Saying LINQ is about databases is missing its true benefits

Just came across a long discussion about LINQ in Java on the ODBMS blog (thanks to Miguel's tweet). There is some excellent discussion in there, but aside from a couple of people the discussion seemed to largely center on

  1. It's from MS so it's a bad idea to copy, and
  2. I don't think it adds anything over normal SQL syntax

The first is an unfortunate dismissal of a very powerful functional language construct because of its origin. And the second illustrates that the commenter does not truly understand what LINQ brings to the language in the first place.

Of course, I'd bet that 90% of .NET developers, if polled, would also equate LINQ with "type-safe SQL in the language", so this isn't a dig against Java people. Hopefully as Parallel LINQ gains some traction, this simplification will loose it's hold on people.

LINQ or Language INtegrated Query is really a functional way of expression operations on collections. And if you decompose a lot of code, anywhere where you are using loops to manipulating collections, LINQ is likely to create a more concise and powerful expression for the same operation. And being functional, the implementation of how LINQ does this is opaque to the caller. The caller simply describes what operations should be done on the data sources, allowing for optimization of the operations based on the data sources. That means they could be in a database, they could come from XML, or REST calls or simply exist as an in-memory object graph. But none of these things change the transformations desired.

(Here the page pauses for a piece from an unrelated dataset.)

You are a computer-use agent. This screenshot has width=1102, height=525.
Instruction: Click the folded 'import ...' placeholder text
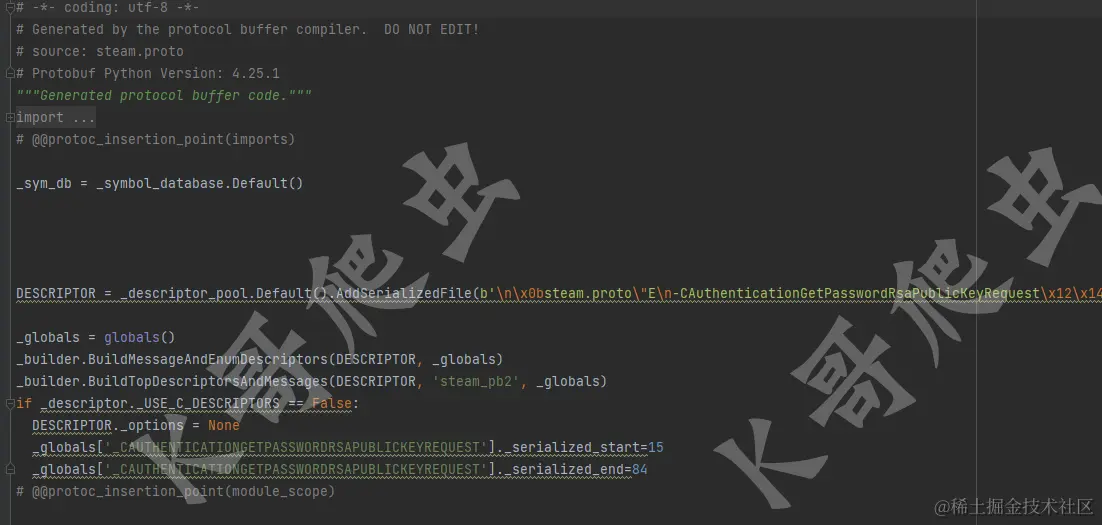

I've only used LINQ once for SQL, although I use LINQ to objects, i.e. against IEnumerable<T>, almost daily and it's done away with a lot of foreach with temporary variables, temporary lists, etc. But even that scenario against the apparently now deprecated DLINQ or Linq2Sql illustrated how it wasn't just about replacing SQL with type-safe syntax, it allowed me to use one syntax for both database and local operations.

This project included doing a bunch of analytical processing against the data, including projection combining a number data sources. Not all of this was expressible in SQL and some of it wasn't a wise use of live DB queries, and performing the additional work in memory was a lot more efficient. Traditionally this type of work would exhibit a fairly obvious syntactic break between the local and the DB operations. And moving some part (say a sort of a sub-set) from SQL to local or vice versa would be a significant re-write. But using LINQ, the syntax was identical, it was merely a matter of deciding at what point the query should be turned into concrete data vs. a cursor against the DB. This is simply done by turning any IEnumerable to a List, forcing immediate execution of the query represented by the IEnumerable source. Either way, local or remote, the syntax stayed the same the power of where processing should happen was in my hands.

I do support the goal of getting something akin to LINQ in java, but I sure hope they don't attack the problem by creating some DB-centric query DSL. The greatest benefit of LINQ in .NET, imho, is that instead of hacking its syntax into the language, the building blocks of anonymous delegates, lambda expressions, anonymous types, var syntax and object initializers. Each one of these pieces is a fundamental part of C# 3.0 and can be used independently, but together they allow LINQ to exist. Discussion of common fluent APIs for databases or whole new languages like SBQL miss the benefit of "Language Integrated" in LINQ.

Going to be interesting to follow how this evolves, since I personally think that LINQ is one of the key differentiators between Java and C# that isn't just syntactic sugar (even though many think it is just that).